死後の手続き お金の準備#12Photo:kieferpix/gettyimages

きょうだい、伴侶がいない“おひとりさま“。死後の手続きは誰に託せばよいのだろうか。そんな不安を感じる“おひとりさま”の強い味方が「後見人」だ。裁判所が選ぶ後見人と自分で自由に選べる後見人のどちらを選択すべきなのか。特集『死後の手続き お金の準備』(全16回)の#12では、後見人選びのポイントを押さえる。(ダイヤモンド編集部 羽富宏文)

おひとりさまの財産は誰に託す?後見人選びの肝
方法は二つ、自分で選ぶ?裁判所に任せる?

 きょうだい、パートナーがいない“おひとりさま”の自分が、認知症になってしまったら――。財産管理、死後の手続きはどうすればよいのか?

 國學院大學法学部教授で、弁護士として自らも後見人を務める佐藤彰一氏は、“おひとりさま”の悲惨な現場に立ち会ってきた。

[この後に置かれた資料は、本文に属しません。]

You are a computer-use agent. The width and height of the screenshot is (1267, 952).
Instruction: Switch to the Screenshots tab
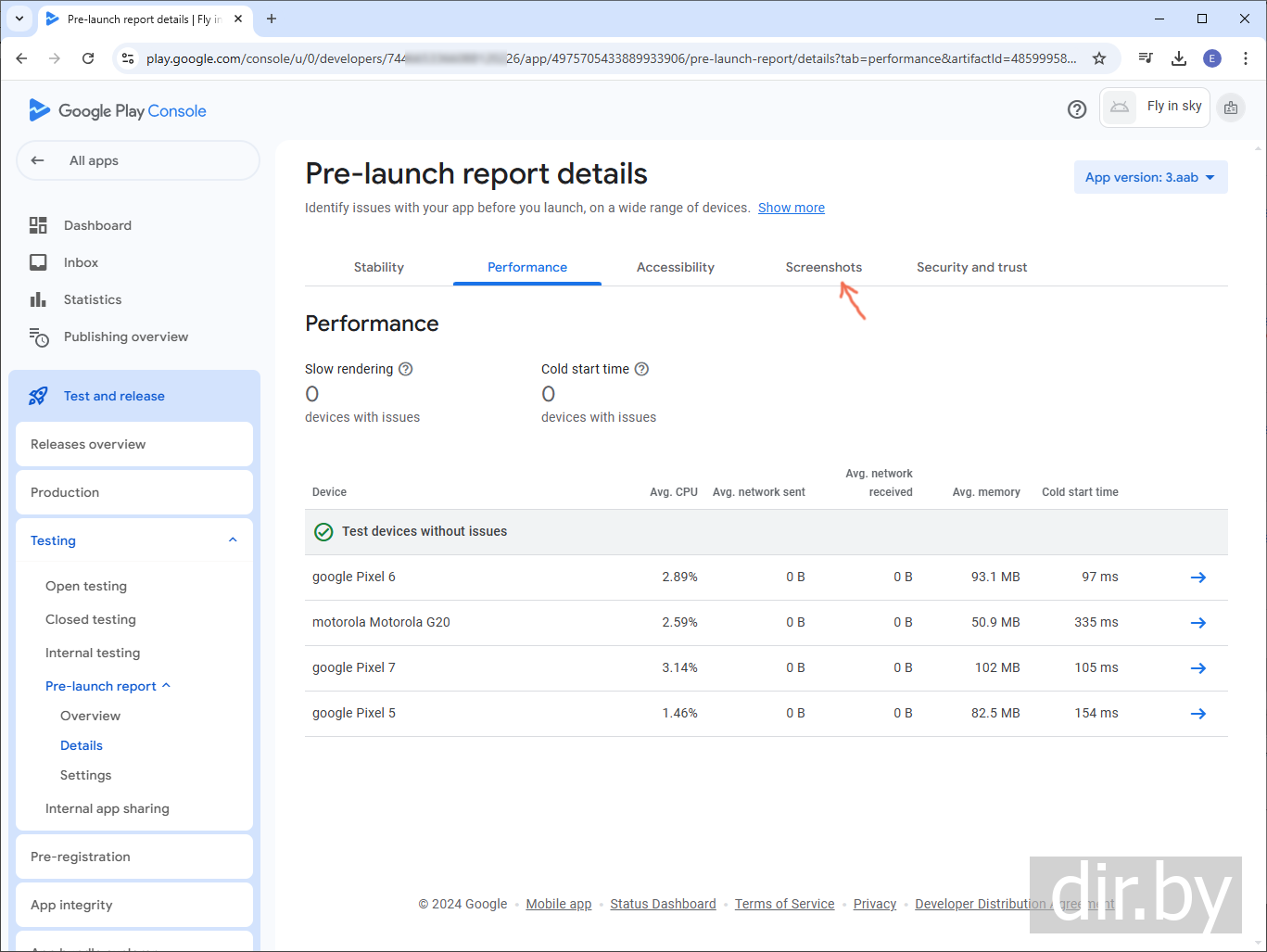coord(823,267)

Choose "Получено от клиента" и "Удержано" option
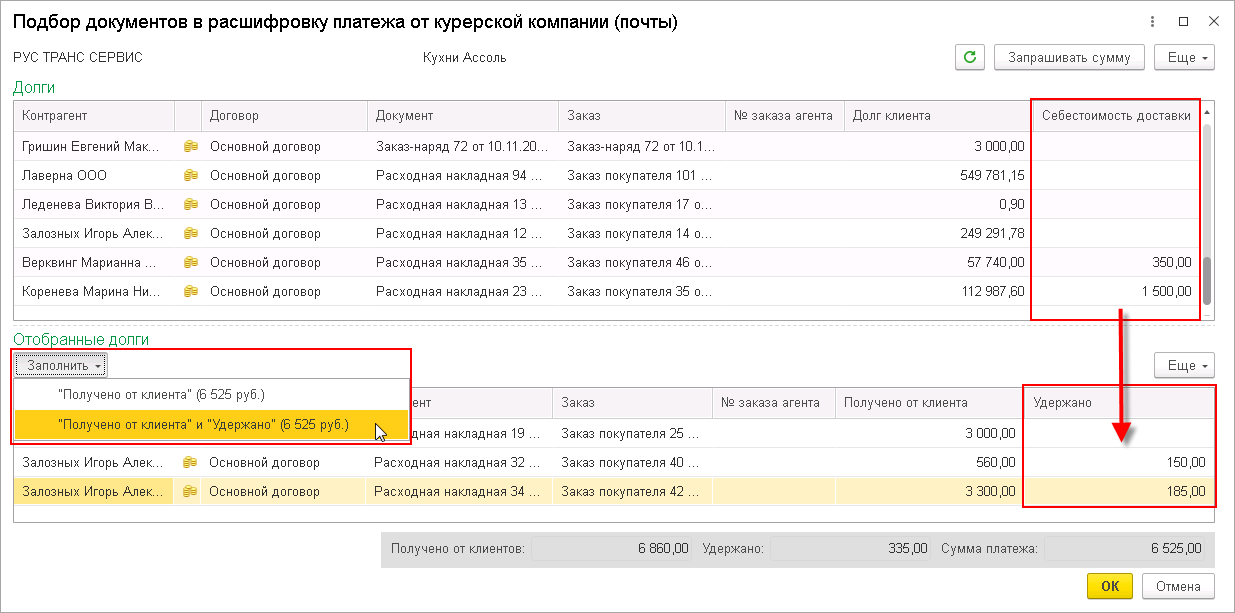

 中でも、佐藤氏が成年後見人を務めた、40代男性のケースは悲痛だ。

 両親は既に他界していたため、男性は病気を患っている妹を一人で介護していた。妹を介護する中で、一人で面倒を見ることがつらくなってきた男性は役所に相談に訪れるようになっていた。その最中に自らが若年性認知症と診断されてしまったのである。

「症状の進行からか、男性の家はごみ屋敷になっていました。妹の介護のために辞めた仕事の退職金もなくなり、債務の返済も滞っていました」(佐藤氏)

 男性から相談を受けていた役所からの申し立てによって、佐藤氏は男性の成年後見人となり、まず施設への入居を手配し自宅を処分したという。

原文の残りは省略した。